Ainsi, le terme même de gouvernement implique, dans notre terminologie, une société de classes – c’est-à-dire une classe qui est dominante, et une classe qui est réprimée. C’est vrai aussi bien d’un gouvernement capitaliste, qui de notre point de vue opprime et réprime les ouvriers et les paysans et représente les intérêts du grand capital, que d’un gouvernement ouvrier et paysan suivant immédiatement la révolution, qui représente les intérêts des ouvriers et des paysans et réprime toute tentative de la classe capitaliste renversée de résister à son autorité ou de rétablir sa domination.
Mais une fois que la résistance de la vieille classe exploiteuse historiquement dépassée est brisée et que ses membres se sont réconciliés avec la nouvelle société et se sont assimilés à elle, ont trouvé leur place en son sein, et qu’on en a fini avec la lutte des classes qui est le facteur dominant dans toutes les sociétés de classes, à cause de la disparition des différences de classes, alors la fonction première d’un gouvernement, celle d’un instrument répressif, disparaît, et le gouvernement dépérit avec elle. C’est la conception fondamentale de Marx et d’Engels, à laquelle adhèrent tous leurs disciples.

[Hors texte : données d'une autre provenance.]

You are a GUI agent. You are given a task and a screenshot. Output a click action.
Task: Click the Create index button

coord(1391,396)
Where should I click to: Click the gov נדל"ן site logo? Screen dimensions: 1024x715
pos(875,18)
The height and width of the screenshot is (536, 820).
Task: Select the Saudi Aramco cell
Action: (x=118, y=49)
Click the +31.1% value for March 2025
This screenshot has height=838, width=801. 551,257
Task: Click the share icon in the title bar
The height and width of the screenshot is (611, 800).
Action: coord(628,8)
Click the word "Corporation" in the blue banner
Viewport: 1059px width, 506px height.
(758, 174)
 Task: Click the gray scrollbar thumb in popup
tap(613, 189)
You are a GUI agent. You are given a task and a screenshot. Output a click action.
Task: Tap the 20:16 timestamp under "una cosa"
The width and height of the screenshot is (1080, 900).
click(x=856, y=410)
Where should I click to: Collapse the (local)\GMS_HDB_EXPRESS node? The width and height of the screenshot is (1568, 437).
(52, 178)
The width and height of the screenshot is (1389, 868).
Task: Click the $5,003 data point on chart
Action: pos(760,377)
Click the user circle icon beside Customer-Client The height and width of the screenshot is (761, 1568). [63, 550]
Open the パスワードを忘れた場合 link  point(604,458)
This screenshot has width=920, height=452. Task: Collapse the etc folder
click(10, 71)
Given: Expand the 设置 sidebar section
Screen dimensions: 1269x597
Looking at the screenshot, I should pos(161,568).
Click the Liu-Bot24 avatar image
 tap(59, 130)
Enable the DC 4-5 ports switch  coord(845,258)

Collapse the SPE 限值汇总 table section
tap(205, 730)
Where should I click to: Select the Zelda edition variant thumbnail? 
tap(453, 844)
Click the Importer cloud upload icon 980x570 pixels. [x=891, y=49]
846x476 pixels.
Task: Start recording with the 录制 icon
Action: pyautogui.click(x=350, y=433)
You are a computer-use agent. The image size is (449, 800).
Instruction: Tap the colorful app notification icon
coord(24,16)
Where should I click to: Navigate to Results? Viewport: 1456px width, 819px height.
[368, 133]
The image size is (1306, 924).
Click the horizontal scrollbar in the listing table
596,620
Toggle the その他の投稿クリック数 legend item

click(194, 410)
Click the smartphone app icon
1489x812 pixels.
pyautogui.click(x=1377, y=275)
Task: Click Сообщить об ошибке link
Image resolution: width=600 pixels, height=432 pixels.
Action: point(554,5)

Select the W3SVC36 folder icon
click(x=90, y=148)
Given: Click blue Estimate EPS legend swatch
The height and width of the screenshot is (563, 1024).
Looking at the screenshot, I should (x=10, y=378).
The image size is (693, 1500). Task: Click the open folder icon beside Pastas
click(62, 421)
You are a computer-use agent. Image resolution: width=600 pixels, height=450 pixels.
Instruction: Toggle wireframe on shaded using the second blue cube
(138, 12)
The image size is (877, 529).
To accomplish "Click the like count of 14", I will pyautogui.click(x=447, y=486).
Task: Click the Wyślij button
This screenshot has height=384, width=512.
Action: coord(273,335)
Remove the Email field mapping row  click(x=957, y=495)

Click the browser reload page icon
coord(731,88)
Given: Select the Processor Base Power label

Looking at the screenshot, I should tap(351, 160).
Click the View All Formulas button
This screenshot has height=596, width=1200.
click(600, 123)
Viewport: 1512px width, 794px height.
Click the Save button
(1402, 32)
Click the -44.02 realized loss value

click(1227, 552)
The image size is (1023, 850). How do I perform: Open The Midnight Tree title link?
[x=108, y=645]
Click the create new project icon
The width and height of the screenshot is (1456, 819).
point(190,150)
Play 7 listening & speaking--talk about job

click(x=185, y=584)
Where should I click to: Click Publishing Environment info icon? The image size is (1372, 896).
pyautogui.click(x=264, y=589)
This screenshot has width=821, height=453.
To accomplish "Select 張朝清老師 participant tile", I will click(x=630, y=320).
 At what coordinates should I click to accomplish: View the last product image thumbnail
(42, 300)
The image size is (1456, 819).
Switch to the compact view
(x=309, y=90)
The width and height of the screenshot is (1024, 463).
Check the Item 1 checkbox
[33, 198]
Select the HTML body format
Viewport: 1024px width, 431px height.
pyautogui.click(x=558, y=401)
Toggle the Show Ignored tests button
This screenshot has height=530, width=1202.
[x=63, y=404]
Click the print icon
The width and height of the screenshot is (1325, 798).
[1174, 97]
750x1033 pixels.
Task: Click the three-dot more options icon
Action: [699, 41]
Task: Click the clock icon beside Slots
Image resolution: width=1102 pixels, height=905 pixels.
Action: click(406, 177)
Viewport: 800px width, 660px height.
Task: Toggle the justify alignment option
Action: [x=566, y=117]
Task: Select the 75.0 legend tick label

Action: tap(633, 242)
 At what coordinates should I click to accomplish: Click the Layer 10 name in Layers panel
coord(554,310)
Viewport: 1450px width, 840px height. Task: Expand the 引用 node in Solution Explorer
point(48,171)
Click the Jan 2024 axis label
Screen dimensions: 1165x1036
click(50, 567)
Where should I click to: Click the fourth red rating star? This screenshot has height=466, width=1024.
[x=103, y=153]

M. G. – Est-ce que Lénine a utilisé le terme de "blanquisme" pour désigner un certain type de mouvement ?

Le Président – Quel terme ?

M. G. – Blanquisme.

• Oui, il a écrit plus d’un article au cours de la révolution russe, plus d’une fois il a écrit : "Nous ne sommes pas des blanquistes".

M. G. – Alors, qu’est-ce que "blanquisme" signifie ?

• Blanqui était une figure du mouvement révolutionnaire français qui eut des partisans durant la Commune de Paris en 1871. Blanqui avait sa propre conception du parti et de la révolution, et ses idées sont connues parmi les étudiants de l’histoire du mouvement ouvrier comme le blanquisme.

M. G. – Quelles étaient ces idées ?

• L’idée de Blanqui était qu’un petit groupe de gens déterminés, fortement disciplinés, pourrait accomplir la révolution par un coup d’Etat.

M. G. – Qu’est-ce qu’un coup d’Etat ?

• C’est la prise du pouvoir, la prise du pouvoir d’Etat par l’action armée d’un petit groupe déterminé et discipliné ; ils feraient, pour ainsi dire, la révolution pour les masses.

M. G. – Et que disait Lénine à ce propos ?

• Lénine s’opposait à ces vues et ses articles étaient écrits en réponse à des opposants qui avaient accusé les bolcheviks de projeter de prendre le pouvoir sans la majorité. Il disait : "Nous ne sommes pas des blanquistes. Nous nous fondons sur les partis des masses et les mouvements des masses, et tant que nous sommes une minorité, notre tâche est d’expliquer patiemment les problèmes et les solutions jusqu’à ce que nous gagnions la majorité, et tant que nous serons dans la minorité, nous n’essaierons pas de vous renverser. Laissez-nous notre liberté de presse et de parole, donnez-nous l’opportunité d’exposer nos idées, et vous n’aurez pas à craindre un putsch blanquiste de notre part." Un putsch, comme je l’ai expliqué avant, c’est une tentative par un petit groupe de prendre le pouvoir par la tactique et la surprise.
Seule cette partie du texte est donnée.